1. In this case a reference has been made to this Court under Section 374, Criminal P.C., for confirmation of the sentence of death passed on Gajendra Mohan Kar who was convicted of murder by the learned Sessions Judge of Pabna and Bogra on 26th November 1942. It is not necessary to refer in detail either to the facts alleged by the prosecution and the defence or to most of the material evidence adduced in the Court g below having regard to the fact that we are of opinion that the appellant was seriously prejudiced on account of the improper admission against him of certain evidence under the provisions of Section 33, Evidence Act. It appears that the investigating officer Md. Abdul Rahman was examined before the committing Magistrate on 4th September 1942. On 23rd November 1942, a medical officer of the Srinagar Charitable Dispensary signed a certificate to the effect that the Sub-Inspector had been under his treatment for malaria and other complications since 17th November 1942. He further stated that this officer was then too weak to move about and that it was advisable to let him rest for at least another week in order that he might recover completely. This medical certificate appears to have been placed before the learned Sessions Judge on 25th November 1942 and without taking any further evidence with regard to the matter, the learned Judge admitted the deposition of the investigating officer in evidence under the provisions of Section 33, Evidence Act.

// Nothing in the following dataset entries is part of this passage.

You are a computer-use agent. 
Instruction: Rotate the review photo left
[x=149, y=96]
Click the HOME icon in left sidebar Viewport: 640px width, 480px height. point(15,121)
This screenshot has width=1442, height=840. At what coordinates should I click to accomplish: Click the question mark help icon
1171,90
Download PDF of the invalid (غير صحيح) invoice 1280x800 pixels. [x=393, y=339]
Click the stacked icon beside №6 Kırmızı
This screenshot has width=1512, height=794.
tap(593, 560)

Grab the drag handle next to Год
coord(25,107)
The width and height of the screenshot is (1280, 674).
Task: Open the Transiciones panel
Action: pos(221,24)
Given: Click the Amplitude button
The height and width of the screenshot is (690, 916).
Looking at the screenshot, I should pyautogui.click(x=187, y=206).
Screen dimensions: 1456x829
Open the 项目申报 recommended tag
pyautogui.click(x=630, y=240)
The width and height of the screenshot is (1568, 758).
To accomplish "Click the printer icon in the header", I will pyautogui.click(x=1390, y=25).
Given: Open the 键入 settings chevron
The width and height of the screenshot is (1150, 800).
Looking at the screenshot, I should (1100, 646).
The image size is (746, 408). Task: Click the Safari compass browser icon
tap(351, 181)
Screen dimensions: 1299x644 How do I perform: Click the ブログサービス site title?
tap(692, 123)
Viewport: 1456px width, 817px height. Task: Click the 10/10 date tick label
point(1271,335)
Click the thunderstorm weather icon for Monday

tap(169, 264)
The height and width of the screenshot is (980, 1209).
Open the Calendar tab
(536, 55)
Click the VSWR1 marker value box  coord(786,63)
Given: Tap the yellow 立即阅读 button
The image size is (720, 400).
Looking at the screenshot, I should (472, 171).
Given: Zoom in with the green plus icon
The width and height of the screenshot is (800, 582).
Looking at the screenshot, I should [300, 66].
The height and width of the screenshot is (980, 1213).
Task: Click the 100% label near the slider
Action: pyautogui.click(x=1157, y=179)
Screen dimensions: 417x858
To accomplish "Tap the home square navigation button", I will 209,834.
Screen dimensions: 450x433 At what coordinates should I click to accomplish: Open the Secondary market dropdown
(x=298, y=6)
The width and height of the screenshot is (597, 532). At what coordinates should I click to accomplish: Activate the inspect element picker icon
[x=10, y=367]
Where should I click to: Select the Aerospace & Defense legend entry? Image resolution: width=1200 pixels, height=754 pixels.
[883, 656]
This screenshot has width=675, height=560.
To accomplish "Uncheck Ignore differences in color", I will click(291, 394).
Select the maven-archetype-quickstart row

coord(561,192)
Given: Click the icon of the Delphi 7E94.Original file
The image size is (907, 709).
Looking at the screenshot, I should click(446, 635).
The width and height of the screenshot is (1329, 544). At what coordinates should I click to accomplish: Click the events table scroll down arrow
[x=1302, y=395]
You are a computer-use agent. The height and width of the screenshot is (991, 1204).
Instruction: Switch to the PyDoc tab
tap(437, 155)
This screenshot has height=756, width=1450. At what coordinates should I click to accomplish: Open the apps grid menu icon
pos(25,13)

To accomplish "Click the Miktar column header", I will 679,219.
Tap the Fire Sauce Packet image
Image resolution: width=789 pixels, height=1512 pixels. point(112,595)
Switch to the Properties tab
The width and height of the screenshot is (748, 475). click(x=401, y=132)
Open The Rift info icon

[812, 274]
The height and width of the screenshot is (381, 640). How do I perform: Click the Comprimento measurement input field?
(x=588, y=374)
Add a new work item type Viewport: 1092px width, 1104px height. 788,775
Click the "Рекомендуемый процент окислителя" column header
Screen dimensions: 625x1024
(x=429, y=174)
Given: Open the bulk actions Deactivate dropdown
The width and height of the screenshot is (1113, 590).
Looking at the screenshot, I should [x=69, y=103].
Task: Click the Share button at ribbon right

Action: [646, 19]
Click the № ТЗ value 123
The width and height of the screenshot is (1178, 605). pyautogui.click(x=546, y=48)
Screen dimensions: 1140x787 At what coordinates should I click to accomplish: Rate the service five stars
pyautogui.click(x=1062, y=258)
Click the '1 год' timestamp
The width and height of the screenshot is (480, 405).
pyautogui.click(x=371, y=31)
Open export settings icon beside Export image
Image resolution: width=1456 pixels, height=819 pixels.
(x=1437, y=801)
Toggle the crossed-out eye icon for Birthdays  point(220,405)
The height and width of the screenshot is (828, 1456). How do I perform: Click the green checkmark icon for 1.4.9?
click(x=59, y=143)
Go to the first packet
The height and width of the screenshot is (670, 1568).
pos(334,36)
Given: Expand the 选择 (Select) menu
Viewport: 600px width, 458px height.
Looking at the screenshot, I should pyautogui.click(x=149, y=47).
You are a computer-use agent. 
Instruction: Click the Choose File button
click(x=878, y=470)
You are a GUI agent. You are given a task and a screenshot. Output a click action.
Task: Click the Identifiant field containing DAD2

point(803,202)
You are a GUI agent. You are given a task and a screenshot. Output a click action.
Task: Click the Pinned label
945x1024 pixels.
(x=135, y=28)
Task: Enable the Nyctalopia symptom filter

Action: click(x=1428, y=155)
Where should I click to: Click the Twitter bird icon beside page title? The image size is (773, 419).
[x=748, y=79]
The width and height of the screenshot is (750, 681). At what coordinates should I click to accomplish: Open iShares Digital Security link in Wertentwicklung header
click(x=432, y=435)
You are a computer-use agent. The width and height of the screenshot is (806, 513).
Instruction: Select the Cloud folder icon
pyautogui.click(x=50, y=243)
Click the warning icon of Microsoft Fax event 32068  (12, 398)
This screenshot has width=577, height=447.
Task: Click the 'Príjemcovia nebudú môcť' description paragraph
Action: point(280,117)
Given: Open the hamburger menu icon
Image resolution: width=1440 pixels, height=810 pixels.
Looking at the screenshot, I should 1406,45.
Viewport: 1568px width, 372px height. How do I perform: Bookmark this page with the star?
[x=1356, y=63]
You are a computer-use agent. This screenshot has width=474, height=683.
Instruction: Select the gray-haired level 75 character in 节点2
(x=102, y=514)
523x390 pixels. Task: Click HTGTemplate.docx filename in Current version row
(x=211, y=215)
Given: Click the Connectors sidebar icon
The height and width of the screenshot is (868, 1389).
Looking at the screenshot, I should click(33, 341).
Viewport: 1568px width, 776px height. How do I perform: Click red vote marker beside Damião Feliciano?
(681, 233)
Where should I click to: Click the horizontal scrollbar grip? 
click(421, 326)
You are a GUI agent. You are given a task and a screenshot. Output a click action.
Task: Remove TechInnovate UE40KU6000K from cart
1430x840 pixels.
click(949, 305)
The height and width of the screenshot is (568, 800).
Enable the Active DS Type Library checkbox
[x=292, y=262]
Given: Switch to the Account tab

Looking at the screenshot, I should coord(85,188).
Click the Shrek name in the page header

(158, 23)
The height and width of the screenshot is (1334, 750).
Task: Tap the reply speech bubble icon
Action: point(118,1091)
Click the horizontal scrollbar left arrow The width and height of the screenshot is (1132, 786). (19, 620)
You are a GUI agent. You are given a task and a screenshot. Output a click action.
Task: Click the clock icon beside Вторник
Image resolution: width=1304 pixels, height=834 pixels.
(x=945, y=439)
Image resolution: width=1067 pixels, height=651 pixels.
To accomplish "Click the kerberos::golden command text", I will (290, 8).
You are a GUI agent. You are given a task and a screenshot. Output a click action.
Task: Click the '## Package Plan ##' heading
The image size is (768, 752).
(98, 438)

2. The circumstances in which evidence becomes relevant under Section 33, Evidence Act, have been set forth in the section itself. They are as follows : (1) when the witness is dead or (2) cannot be found or (3) is incapable of giving evidence or (4) is kept out of the way by the adverse party or (5) if his presence cannot be obtained without an amount of delay or expense which under the circumstances of the case the Court considers unreasonable. Of these, the only two conditions which could have had any possible application in this case were the third and the last. It is argued by the learned Deputy Legal Remembrancer that the medical certificate indicates that Md. Abdul Rahman was incapable of giving evidence on 25th November 1942. In our view, however, such an inference cannot possibly be drawn from the terms of the certificate. In fact, the certificate indicates that, although Md. Abdul Rahman was capable of giving evidence at the time when the certificate was given, the medical officer did not think it was advisable that he should do so. It, therefore, follows that the learned Judge should have considered whether the last condition mentioned in the section should be applied. In other words, he should have come to a finding whether it was unreasonable in the circumstances on account of the delay or expense which might be involved to postpone the trial in order that the investigating officer might be examined. This aspect of the matter does not appear to have been considered by the learned Judge at all and, in view of what is stated in the certificate, it is rather difficult to understand why the trial could not have been adjourned for about a week in order that the evidence of such an important witness might be taken. The law with regard to this matter has been concisely 3tated in Woodroffe and Ameer Ali's Law of Evidence, Edn. 9, page 365 as follows:
When the evidence of an absent witness is admitted under this section the grounds for its admission should be stated fully and clearly, to enable the High Court to judge of the propriety of its admission. Assuming that there are reasons why the Court thinks fit to dispense with the personal attendance of a witness, and circumstances are disclosed showing that his presence could not be obtained without an unreasonable amount of expense and delay, the evidence to supply such reason and to prove such circumstances should be formally and regularly taken and recorded.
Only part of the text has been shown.